If the attorney representing the state intends to introduce an
extraneous crime or bad act that has not resulted in a final
conviction in a court of record or a probated or suspended sentence,
notice of that intent is reasonable only if the notice includes the
date on which and the county in which the alleged crime or bad act
occurred and the name of the alleged victim of the crime or bad act.
The requirement under this subsection that the attorney
representing the state give notice applies only if the defendant
makes a timely request to the attorney representing the state for
the notice.

(h) Regardless of whether the punishment will be assessed by the
judge or the jury, neither the state nor the defendant may offer
before sentencing evidence that the defendant plans to undergo an
orchiectomy.

(i) Evidence of an adjudication for conduct that is a violation of a
penal law of the grade of misdemeanor punishable by confinement in
jail is admissible only if the conduct upon which the adjudication
is based occurred on or after January 1, 1996.

Sec. 4. (a) In the penalty phase of the trial of a felony case in
which the punishment is to be assessed by the jury rather than the
court, if the offense of which the jury has found the defendant
guilty is listed in Section 3g(a)(1), Article 42.12, of this code or
if the judgment contains an affirmative finding under Section
3g(a)(2), Article 42.12, of this code, unless the defendant has
been convicted of a capital felony the court shall charge the jury
in writing as follows:

"Under the law applicable in this case, the defendant, if sentenced
to a term of imprisonment, may earn time off the period of
incarceration imposed through the award of good conduct time.
Prison authorities may award good conduct time to a prisoner who
exhibits good behavior, diligence in carrying out prison work
assignments, and attempts at rehabilitation. If a prisoner engages
in misconduct, prison authorities may also take away all or part of
any good conduct time earned by the prisoner.

"It is also possible that the length of time for which the defendant
will be imprisoned might be reduced by the award of parole.

"Under the law applicable in this case, if the defendant is
sentenced to a term of imprisonment, he will not become eligible for
parole until the actual time served equals one-half of the sentence
imposed or 30 years, whichever is less, without consideration of
any good conduct time he may earn. If the defendant is sentenced to
a term of less than four years, he must serve at least two years
before he is eligible for parole. Eligibility for parole does not
guarantee that parole will be granted.

"It cannot accurately be predicted how the parole law and good
conduct time might be applied to this defendant if he is sentenced
to a term of imprisonment, because the application of these laws
will depend on decisions made by prison and parole authorities.

"You may consider the existence of the parole law and good conduct
time. However, you are not to consider the extent to which good
conduct time may be awarded to or forfeited by this particular
defendant. You are not to consider the manner in which the parole
law may be applied to this particular defendant."
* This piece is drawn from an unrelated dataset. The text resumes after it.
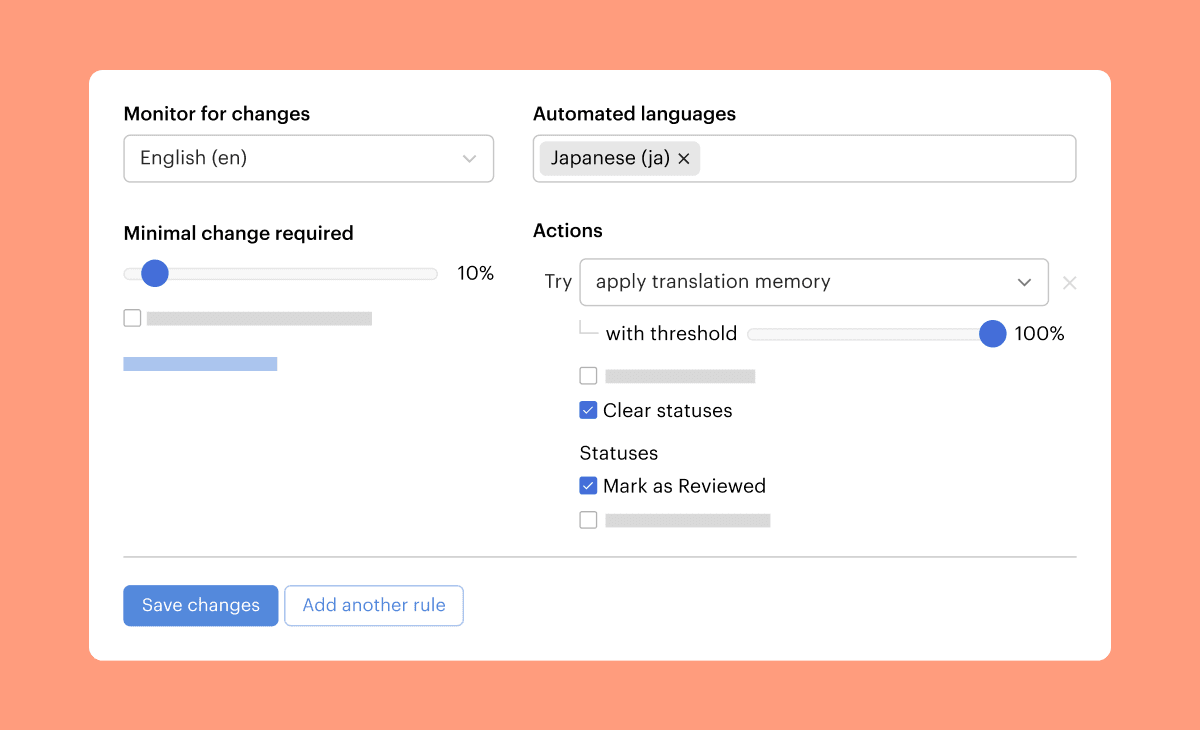Screen dimensions: 1200x730
Task: Uncheck the Mark as Reviewed checkbox
Action: (588, 486)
(b) In the penalty phase of the trial of a felony case in which the
punishment is to be assessed by the jury rather than the court, if
the offense is punishable as a felony of the first degree, if a
prior conviction has been alleged for enhancement of punishment as
provided by Section 12.42(b), (c), or (d), Penal Code, or if the
offense is a felony not designated as a capital felony or a felony
of the first, second, or third degree and the maximum term of
imprisonment that may be imposed for the offense is longer than 60
years, unless the offense of which the jury has found the defendant
guilty is listed in Section 3g(a)(1), Article 42.12, of this code or
the judgment contains an affirmative finding under Section
3g(a)(2), Article 42.12, of this code, the court shall charge the
jury in writing as follows:

"Under the law applicable in this case, the defendant, if sentenced
to a term of imprisonment, may earn time off the period of
incarceration imposed through the award of good conduct time.
Prison authorities may award good conduct time to a prisoner who
exhibits good behavior, diligence in carrying out prison work
assignments, and attempts at rehabilitation. If a prisoner engages
in misconduct, prison authorities may also take away all or part of
any good conduct time earned by the prisoner.

"It is also possible that the length of time for which the defendant
will be imprisoned might be reduced by the award of parole.

"Under the law applicable in this case, if the defendant is
sentenced to a term of imprisonment, he will not become eligible for
parole until the actual time served plus any good conduct time
earned equals one-fourth of the sentence imposed or 15 years,
whichever is less. Eligibility for parole does not guarantee that
parole will be granted.

"It cannot accurately be predicted how the parole law and good
conduct time might be applied to this defendant if he is sentenced
to a term of imprisonment, because the application of these laws
will depend on decisions made by prison and parole authorities.

"You may consider the existence of the parole law and good conduct
time. However, you are not to consider the extent to which good
conduct time may be awarded to or forfeited by this particular
defendant. You are not to consider the manner in which the parole
law may be applied to this particular defendant."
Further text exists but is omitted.